● REQUIRED WORK: Retype exactly the lines below, beginning with the first and ending with the line where "Task: Select the Fullscreen Relative preset" appears.

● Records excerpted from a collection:
·····

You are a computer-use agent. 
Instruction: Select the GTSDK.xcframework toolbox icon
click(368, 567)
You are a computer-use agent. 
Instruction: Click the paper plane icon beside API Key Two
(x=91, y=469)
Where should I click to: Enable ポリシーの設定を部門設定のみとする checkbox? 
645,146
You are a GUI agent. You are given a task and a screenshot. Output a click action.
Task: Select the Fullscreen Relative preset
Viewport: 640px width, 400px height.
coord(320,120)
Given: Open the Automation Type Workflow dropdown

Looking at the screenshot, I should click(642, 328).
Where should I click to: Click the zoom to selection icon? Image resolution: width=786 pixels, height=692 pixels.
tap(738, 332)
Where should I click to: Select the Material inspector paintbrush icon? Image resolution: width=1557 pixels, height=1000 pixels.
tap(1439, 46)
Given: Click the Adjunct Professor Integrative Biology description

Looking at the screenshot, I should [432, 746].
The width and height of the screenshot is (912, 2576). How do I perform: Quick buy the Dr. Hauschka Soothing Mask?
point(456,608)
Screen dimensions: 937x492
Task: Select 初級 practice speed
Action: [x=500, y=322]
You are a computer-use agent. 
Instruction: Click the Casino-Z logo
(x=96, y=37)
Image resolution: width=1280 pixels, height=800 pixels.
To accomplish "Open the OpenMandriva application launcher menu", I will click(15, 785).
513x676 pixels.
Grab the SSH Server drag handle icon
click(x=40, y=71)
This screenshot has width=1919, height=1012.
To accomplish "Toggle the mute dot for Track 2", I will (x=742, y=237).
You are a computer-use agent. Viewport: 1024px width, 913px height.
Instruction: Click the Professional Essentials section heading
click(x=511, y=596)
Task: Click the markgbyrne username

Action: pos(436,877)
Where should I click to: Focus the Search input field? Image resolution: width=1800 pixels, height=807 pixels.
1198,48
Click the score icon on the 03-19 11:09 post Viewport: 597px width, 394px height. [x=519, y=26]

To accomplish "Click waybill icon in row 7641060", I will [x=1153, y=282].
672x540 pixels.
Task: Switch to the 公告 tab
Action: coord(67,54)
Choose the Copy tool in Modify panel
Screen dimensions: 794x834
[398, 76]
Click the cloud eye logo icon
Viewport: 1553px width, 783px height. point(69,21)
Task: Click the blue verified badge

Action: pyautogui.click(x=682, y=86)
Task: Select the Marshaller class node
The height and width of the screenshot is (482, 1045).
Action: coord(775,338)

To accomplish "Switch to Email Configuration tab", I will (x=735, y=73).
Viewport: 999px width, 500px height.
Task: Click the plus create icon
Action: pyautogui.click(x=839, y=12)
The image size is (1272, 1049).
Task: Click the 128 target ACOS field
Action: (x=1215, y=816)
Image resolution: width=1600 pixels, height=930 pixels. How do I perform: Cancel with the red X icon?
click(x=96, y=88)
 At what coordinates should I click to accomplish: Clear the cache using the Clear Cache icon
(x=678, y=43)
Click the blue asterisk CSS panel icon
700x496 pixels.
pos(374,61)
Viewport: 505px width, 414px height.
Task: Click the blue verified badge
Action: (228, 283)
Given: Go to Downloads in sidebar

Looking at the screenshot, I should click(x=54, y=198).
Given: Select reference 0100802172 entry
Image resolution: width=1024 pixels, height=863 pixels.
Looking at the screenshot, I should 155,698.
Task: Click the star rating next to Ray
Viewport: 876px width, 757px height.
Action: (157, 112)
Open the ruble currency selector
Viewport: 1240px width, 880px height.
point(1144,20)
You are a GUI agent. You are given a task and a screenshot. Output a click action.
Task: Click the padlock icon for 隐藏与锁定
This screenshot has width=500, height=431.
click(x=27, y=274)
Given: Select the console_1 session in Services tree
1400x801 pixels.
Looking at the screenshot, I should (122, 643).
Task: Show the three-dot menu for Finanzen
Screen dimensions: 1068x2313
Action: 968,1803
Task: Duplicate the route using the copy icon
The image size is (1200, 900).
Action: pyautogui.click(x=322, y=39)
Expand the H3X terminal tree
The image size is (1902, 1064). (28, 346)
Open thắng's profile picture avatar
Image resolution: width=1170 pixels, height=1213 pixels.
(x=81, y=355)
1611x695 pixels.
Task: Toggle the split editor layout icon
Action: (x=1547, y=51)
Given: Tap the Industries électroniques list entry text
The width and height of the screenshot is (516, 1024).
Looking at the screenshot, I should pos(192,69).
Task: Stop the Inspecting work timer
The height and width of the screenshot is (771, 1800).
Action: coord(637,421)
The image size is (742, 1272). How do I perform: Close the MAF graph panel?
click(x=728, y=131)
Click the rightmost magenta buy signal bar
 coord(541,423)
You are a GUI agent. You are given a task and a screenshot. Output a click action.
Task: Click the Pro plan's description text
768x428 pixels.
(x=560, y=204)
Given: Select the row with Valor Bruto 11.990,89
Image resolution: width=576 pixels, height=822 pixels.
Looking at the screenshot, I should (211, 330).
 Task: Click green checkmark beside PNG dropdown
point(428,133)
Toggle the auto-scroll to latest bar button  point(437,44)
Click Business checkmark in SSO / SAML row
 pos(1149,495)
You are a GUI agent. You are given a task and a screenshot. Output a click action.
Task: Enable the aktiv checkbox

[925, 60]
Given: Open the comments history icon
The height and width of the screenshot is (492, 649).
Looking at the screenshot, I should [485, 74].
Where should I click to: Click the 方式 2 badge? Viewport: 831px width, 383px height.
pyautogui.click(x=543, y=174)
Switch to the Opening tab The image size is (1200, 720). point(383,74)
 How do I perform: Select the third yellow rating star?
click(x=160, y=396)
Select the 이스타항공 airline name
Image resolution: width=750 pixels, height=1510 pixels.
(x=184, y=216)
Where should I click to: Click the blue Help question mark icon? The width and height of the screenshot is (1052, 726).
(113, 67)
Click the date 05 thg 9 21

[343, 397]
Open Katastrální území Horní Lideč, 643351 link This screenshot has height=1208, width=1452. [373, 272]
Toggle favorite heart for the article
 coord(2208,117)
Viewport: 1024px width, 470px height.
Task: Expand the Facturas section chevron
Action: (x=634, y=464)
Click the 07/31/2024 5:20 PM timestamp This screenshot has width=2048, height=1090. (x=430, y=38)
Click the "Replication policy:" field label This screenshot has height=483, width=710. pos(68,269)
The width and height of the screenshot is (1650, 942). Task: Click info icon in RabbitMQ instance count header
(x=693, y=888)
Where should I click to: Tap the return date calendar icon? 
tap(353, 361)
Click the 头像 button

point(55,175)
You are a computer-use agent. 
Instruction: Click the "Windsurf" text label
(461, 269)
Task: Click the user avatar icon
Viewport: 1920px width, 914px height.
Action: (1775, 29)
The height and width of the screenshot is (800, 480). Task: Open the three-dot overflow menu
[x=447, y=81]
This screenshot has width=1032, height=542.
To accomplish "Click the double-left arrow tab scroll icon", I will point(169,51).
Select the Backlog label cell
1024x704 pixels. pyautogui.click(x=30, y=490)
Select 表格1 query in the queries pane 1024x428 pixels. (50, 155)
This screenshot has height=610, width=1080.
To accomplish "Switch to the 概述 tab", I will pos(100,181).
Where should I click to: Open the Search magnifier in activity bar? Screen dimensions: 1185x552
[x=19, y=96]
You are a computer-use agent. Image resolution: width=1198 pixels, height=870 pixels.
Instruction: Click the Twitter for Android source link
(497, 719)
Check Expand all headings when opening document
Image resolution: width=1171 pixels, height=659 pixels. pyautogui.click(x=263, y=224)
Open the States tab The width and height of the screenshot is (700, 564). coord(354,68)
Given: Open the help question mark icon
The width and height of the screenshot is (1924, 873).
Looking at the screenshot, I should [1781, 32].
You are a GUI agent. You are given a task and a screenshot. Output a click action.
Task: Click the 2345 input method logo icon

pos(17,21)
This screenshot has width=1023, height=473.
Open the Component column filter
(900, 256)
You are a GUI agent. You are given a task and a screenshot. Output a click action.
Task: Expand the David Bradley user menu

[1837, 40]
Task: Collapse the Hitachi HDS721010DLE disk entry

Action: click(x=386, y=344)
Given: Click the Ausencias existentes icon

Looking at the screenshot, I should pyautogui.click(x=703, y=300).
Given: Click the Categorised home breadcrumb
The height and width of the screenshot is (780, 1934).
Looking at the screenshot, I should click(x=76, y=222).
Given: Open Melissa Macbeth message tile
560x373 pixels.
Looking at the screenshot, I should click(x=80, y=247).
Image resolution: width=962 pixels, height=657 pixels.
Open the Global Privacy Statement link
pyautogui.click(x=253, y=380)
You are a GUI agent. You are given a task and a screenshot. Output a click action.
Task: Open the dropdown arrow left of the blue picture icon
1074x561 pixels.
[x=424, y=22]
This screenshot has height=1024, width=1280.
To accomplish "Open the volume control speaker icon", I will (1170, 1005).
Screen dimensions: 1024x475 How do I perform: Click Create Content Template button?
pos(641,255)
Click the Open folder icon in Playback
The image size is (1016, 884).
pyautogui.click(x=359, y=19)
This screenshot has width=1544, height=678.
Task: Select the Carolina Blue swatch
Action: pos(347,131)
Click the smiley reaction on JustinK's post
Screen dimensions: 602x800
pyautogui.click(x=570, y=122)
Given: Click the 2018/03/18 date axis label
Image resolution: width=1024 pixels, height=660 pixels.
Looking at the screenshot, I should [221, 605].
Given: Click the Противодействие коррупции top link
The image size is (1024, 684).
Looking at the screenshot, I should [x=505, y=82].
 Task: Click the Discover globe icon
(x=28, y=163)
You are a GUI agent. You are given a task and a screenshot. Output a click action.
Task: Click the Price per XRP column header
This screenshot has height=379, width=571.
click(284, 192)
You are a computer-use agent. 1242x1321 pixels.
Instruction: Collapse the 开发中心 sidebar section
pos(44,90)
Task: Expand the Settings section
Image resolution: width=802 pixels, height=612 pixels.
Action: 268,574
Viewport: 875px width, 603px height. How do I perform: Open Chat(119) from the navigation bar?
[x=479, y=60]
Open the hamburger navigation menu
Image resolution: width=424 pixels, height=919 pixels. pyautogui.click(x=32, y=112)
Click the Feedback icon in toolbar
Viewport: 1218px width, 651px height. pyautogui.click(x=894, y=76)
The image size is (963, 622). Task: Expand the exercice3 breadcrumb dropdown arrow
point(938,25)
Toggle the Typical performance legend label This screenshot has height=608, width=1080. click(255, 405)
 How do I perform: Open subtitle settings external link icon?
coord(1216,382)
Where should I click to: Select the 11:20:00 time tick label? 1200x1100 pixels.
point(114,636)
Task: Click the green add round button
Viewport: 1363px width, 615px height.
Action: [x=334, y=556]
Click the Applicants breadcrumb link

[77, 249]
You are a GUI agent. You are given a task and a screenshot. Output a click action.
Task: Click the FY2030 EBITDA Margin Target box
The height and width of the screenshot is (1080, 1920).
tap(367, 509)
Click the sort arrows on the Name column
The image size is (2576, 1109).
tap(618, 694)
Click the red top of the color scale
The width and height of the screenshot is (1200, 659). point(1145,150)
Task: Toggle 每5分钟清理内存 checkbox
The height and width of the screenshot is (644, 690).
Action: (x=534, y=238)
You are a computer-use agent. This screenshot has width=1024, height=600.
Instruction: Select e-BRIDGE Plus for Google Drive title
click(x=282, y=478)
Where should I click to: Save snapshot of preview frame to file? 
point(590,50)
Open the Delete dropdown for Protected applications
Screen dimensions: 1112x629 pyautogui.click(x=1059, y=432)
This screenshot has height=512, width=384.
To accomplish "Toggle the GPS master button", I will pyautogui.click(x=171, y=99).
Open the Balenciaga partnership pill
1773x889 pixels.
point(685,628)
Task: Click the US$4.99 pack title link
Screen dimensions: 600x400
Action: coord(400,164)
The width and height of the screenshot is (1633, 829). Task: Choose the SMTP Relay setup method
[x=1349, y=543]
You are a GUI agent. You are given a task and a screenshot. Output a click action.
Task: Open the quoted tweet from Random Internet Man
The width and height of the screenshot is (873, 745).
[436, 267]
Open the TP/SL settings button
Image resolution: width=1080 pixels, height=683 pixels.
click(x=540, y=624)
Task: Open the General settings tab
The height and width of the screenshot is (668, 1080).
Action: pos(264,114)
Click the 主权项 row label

·····

● RESULT OF THIS TASK:
You are a computer-use agent. 
Instruction: Select the GTSDK.xcframework toolbox icon
click(368, 567)
You are a computer-use agent. 
Instruction: Click the paper plane icon beside API Key Two
(x=91, y=469)
Where should I click to: Enable ポリシーの設定を部門設定のみとする checkbox? 
645,146
You are a GUI agent. You are given a task and a screenshot. Output a click action.
Task: Select the Fullscreen Relative preset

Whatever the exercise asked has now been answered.